Not to be outdone, Jazz' chief promoter on the same day announced an ambitious plan to revive jazz festivals in Newport and New York... this time on his own, just like he did for the first time in 1954 in front of 11,000 people in Newport, Rhode Island.
George Wein at 83 years of age has been hailed as "the most famous jazz impresario" and "the most important non-player... in jazz history." Wein was the founder of the most well-known jazz festival in the U.S., Newport Jazz Festival, and the owner for many years of New York Jazz Fest, until his company was sold to Festival Network two years ago. Amid a difficult selling environment, the company's financial difficulties and the loss of JVC as title sponsor (which he negotiated in 1984), Festival Network cancelled New York Jazz Festival for the first time in 37 years this year.

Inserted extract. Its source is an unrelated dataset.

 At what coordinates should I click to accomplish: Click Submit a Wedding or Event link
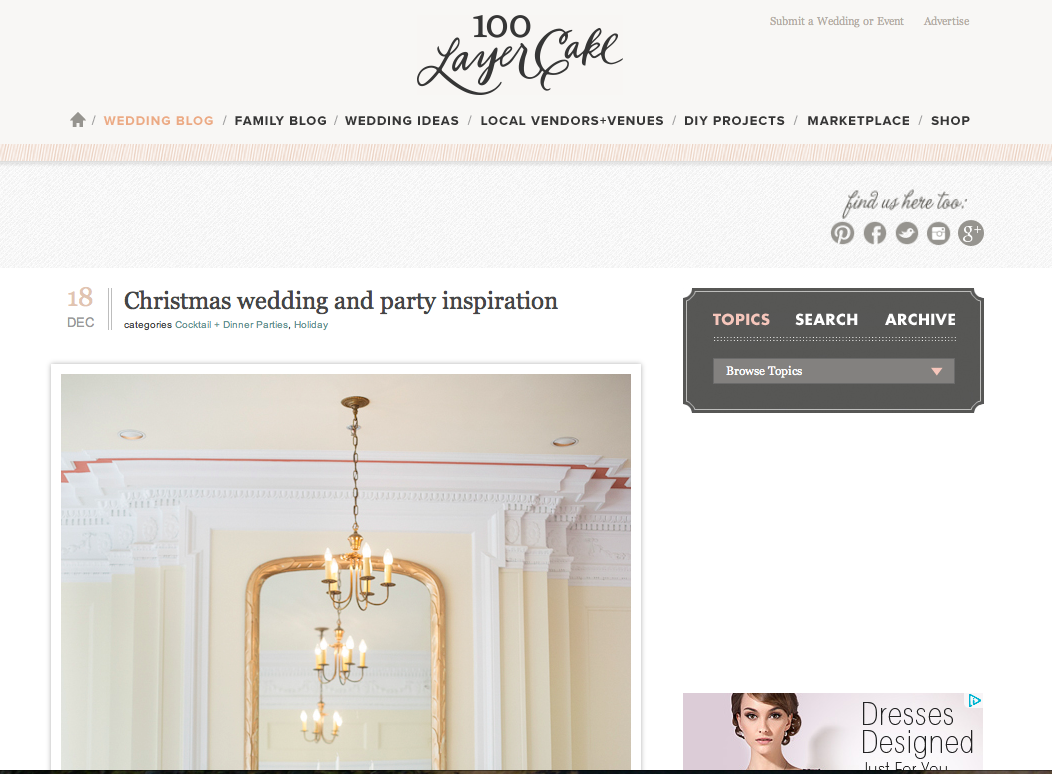[x=837, y=21]
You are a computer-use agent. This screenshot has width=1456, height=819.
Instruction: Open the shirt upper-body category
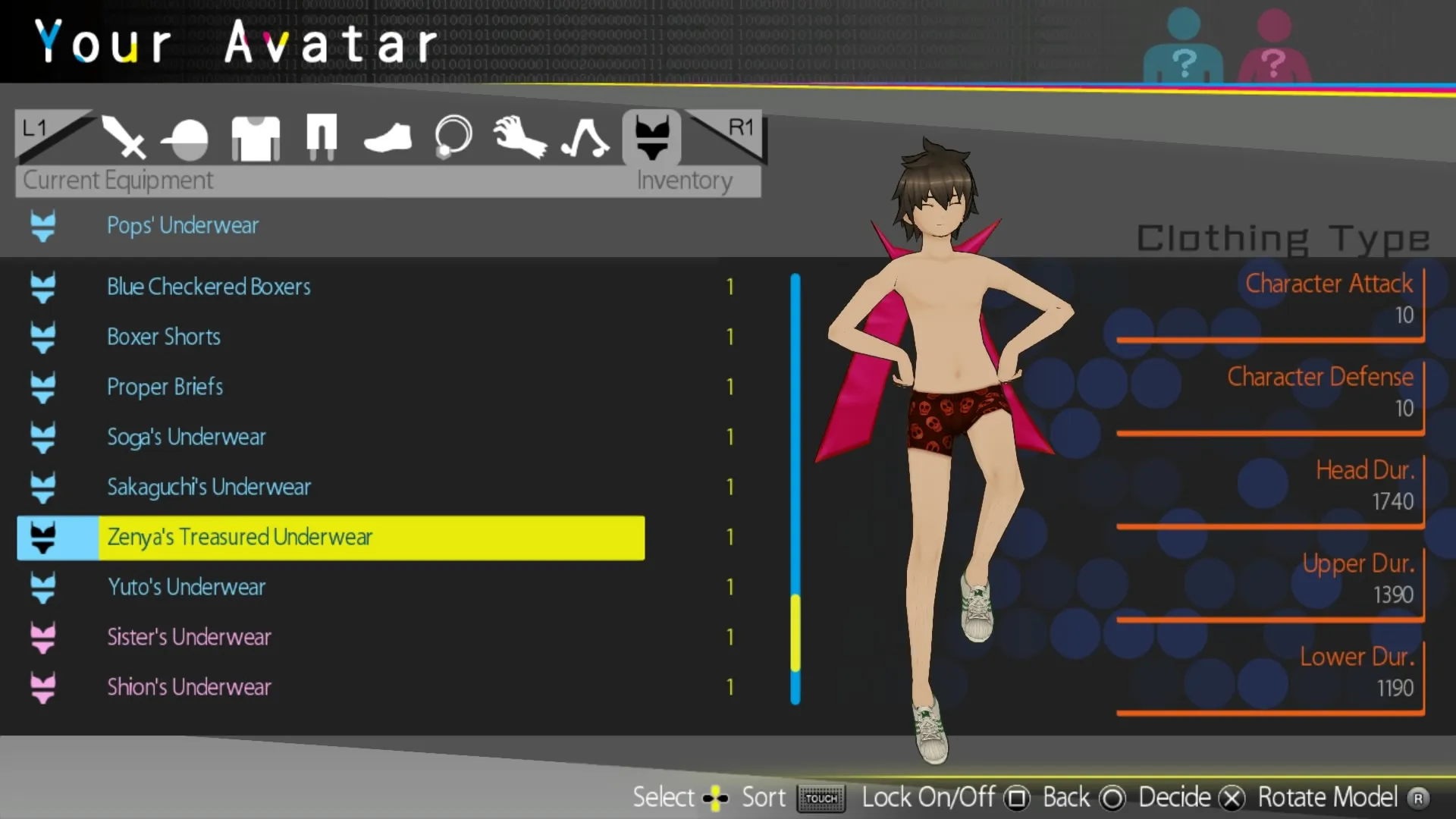(x=256, y=138)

Now, with the help of Cardinal Health spin-off CareFusion, Wein plans to bring the jazz back to New York in 2010 - this time separate of the Festival Network. CareFusion will also title George Wein's Jazz Festival 55 in Newport, RI in August of this year.
Wein has a long history, having pioneered the idea of corporate sponsorship in jazz with the "Schlitz Salute to Jazz" and "Kool Jazz Festival" in the 1970's.
“The magic is still with us," said Wein. “Over the decades, sponsors have always found us, as is the case with CareFusion."
In addition to Newport and New York, San Diego-based CareFusion said it would also help sponsor jazz festivals this year in Chicago; Monterey, Calif.; Paris, and Australia.
"We saw how jazz was being used to teach listening skills in medical schools like Baylor, and that a significant number of clinicians and administrators are also professional-level jazz musicians," said Ronda Thomas Farrell, CEO of CareFusion's consulting firm, The Exordium Group.
She also said that among their target demographic, arts and music was listed second only to travel in interest.
Wein predicts that New York Jazz Festival next year will be even bigger than in previous years.
"I think it's a very healthy sign that people are still sponsoring music events like that," he said in a press conference yesterday. "It proves that jazz has a life of its own that cannot be killed and won't be killed."